Viols en RDC : une victime a le droit de saisir le parquet pour dénoncer la remise en liberté de son bourreau
Viols en RDC : une victime a le droit de saisir le parquet pour dénoncer la remise en liberté de son bourreau

Que doit faire une victime de viols lorsqu'elle constate la remise en liberté de son bourreau jugé et condamné par le tribunal ? Maitre Fidèle Kanyinda, avocate au barreau de Kinshasa Matete a livré des précisions au DeskFemme de Actualite.cd

“Oui, il est possible de poursuivre en justice son bourreau ou l’auteur de l’infraction qui a causé préjudice à autrui après sa libération intervenue avant le délai prévu par la loi,” a fait savoir Maître Fidèle Kanyinda. Et de poursuivre, “Ce qu’il faudra faire, c’est d’entamer une procédure de dénonciation.” 

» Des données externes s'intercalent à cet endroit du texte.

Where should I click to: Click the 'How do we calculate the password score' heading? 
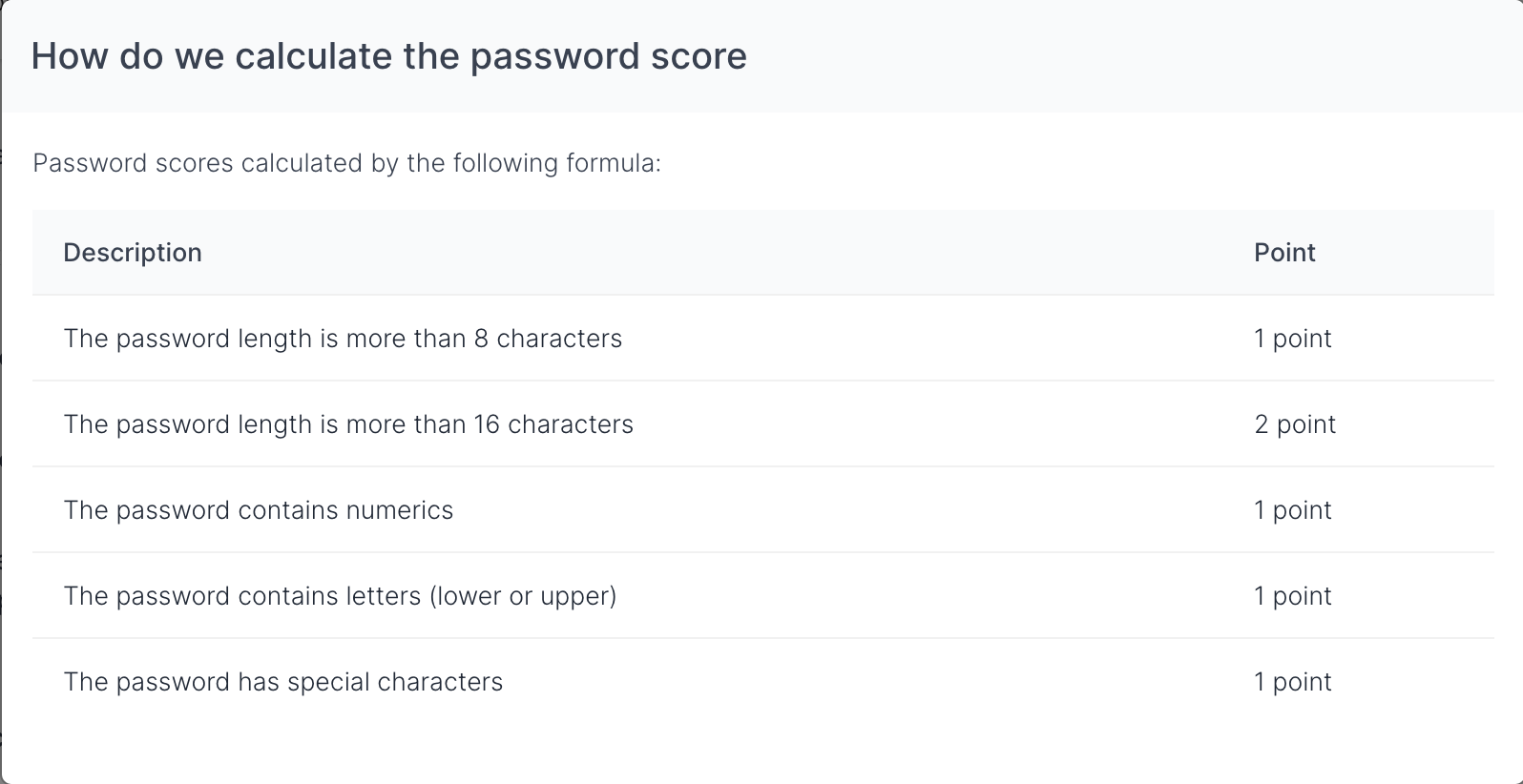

Dans le cas où la victime détient des informations précises sur le magistrat ou la personne qui est intervenue dans sa remise en liberté, sa dénonciation, qui est adressée au procureur général de sa juridiction, mentionnera l’identité de cette personne qui à son tour sera appelé à justifier sa décision. 

Et même lorsque la victime ignore les raisons de sa remise en liberté, il peut toujours entamer la procédure, précise Maître Kanyinda. “Il est question ici de savoir comment est-il sorti de prison. Admettons qu’il soit condamné à 5 ans de prison mais qu’il se retrouve libéré après seulement 6 mois. Si la victime ignore les raisons qui ont occasionnées sa remise en liberté, sans avoir purgé toutes les peines, elle a le plein droit de dénoncer cet acte.”

Cependant, il existe également des particularités en terme de remise en liberté des auteurs d’infractions, souligne  Maître Kanyinda. Il peut s’agir uniquement d’une grâce présidentielle ou d’amnistie. “Même en cas d’évasion, la victime peut dénoncer.”

Pour rappel, au cours d’une conférence de presse le 14 septembre à Kinshasa, Béatrice Lomeya, ministre d’Etat en charge du genre avait déploré la réalité selon laquelle “sur terrain, les bourreaux sont libérés après paiement de quelques amendes. Les victimes se retrouvent une fois de plus en insécurité. Et pour la plupart, ce sont des récidivistes,”disait la Ministre d’Etat, avant de suggérer à ce que la condamnation soit réelle.